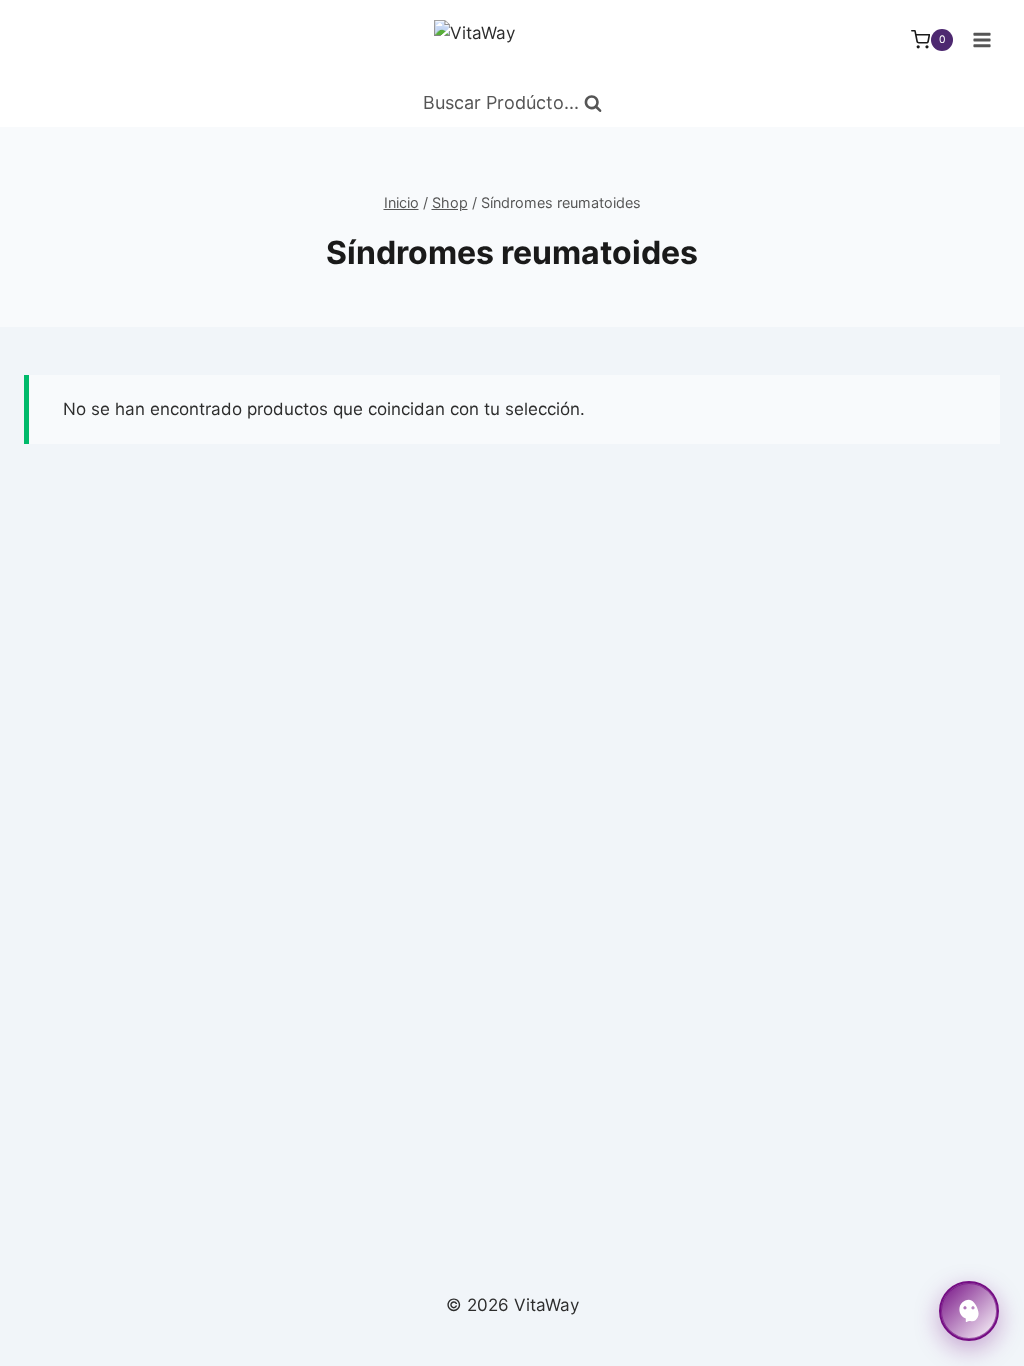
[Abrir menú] (981, 39)
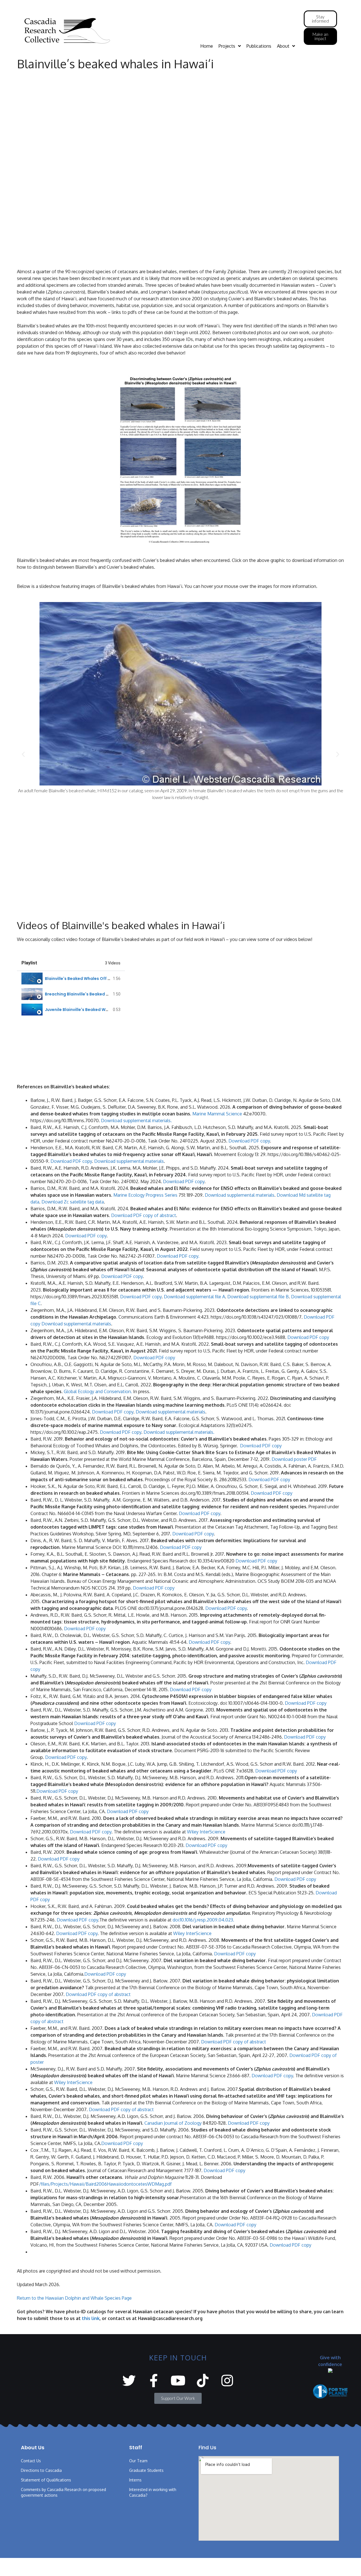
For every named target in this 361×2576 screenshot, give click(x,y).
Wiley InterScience (206, 1832)
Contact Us (31, 2460)
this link (91, 2318)
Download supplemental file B (258, 1296)
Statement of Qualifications (46, 2479)
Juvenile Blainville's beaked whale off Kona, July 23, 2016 (103, 1009)
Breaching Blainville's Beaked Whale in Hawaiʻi (92, 994)
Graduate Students (146, 2470)
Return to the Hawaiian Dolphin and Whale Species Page (74, 2298)
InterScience (198, 1933)
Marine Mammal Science (217, 1114)
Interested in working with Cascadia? (152, 2492)
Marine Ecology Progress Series (145, 1195)
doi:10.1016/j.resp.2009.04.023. (203, 1920)
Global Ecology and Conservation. (98, 1391)
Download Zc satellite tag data (72, 1202)
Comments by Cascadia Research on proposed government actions (63, 2492)
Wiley (179, 1933)
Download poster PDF (294, 1459)
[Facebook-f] (153, 2380)
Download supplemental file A (194, 1296)
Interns (135, 2479)
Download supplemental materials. (136, 1120)
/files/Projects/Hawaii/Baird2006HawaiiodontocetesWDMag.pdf (105, 2184)
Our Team (138, 2460)
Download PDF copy (249, 1141)
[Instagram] (227, 2380)
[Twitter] (129, 2380)
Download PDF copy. (178, 1256)
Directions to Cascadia (41, 2470)
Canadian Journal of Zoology (173, 2123)
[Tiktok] (202, 2380)
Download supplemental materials (129, 1161)
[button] (23, 754)
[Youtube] (178, 2380)
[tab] (71, 978)
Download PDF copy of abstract (143, 1215)
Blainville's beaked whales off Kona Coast (88, 978)
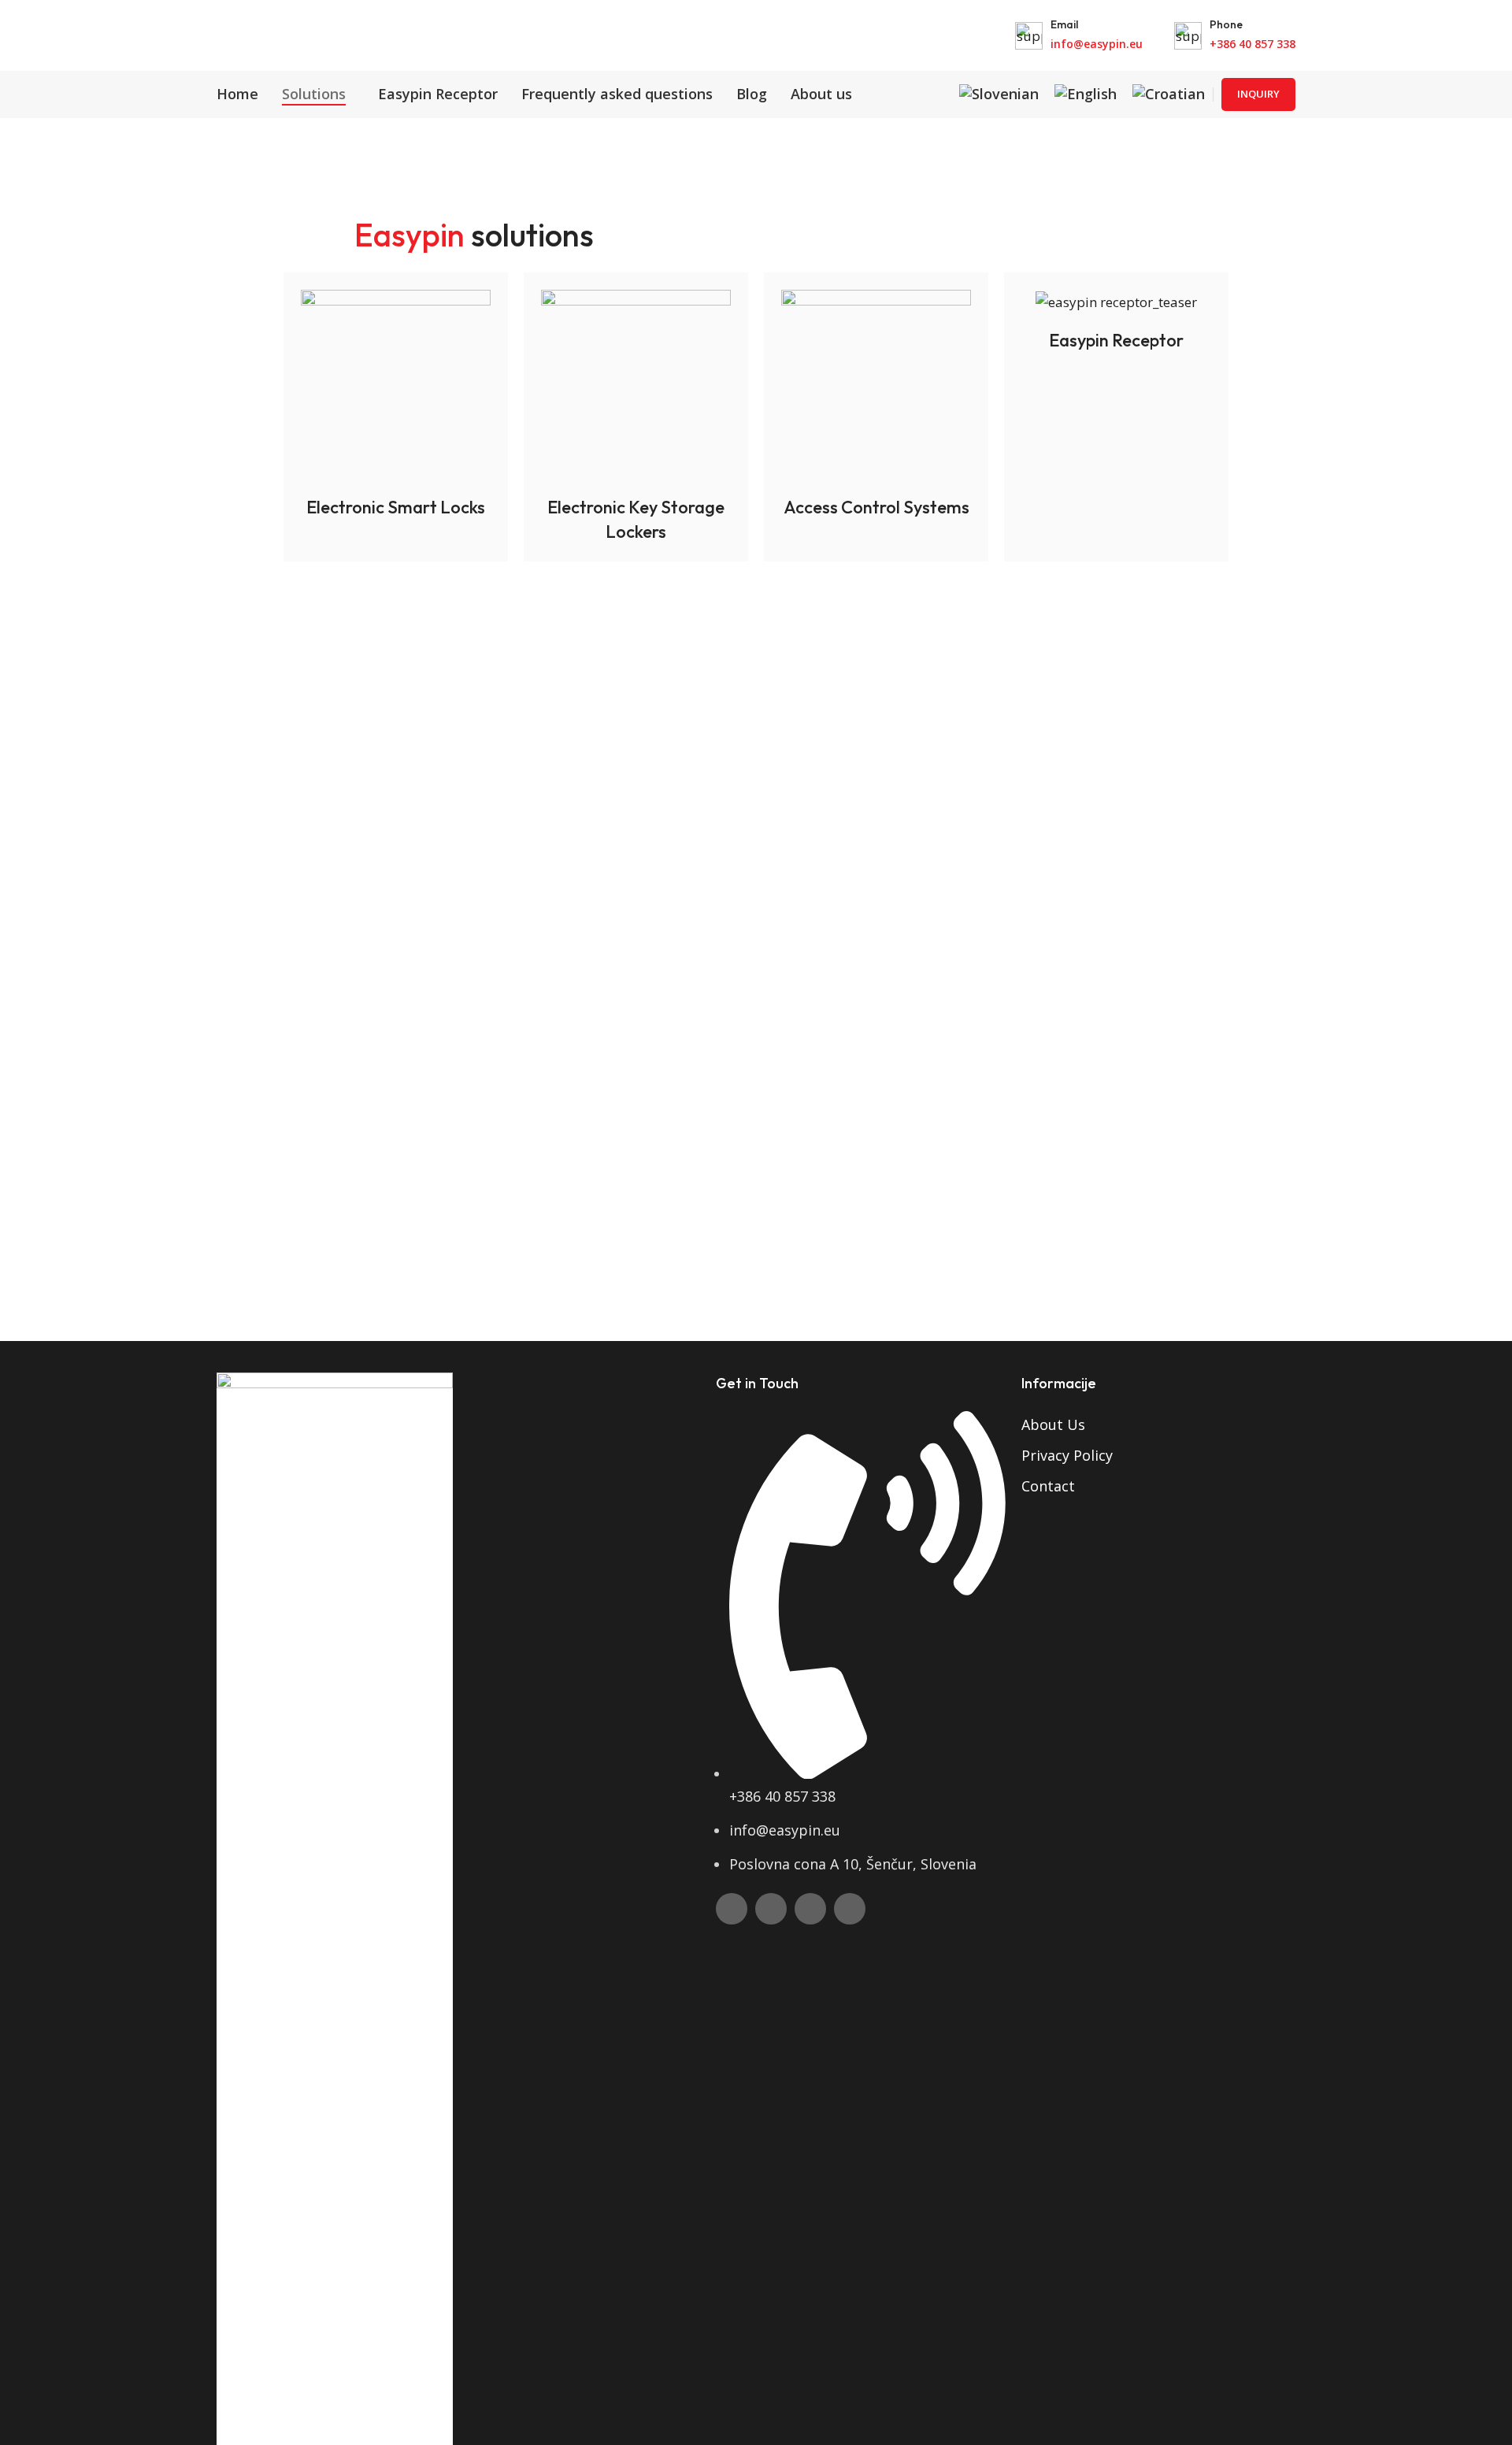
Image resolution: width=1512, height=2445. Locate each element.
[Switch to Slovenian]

■ What the exercise asks:
Select from the material above each line in which the string "Ecology" appears, and list those lines.

■ Response:
Marine Ecology Progress Series (145, 1195)
Global Ecology and Conservation. (98, 1391)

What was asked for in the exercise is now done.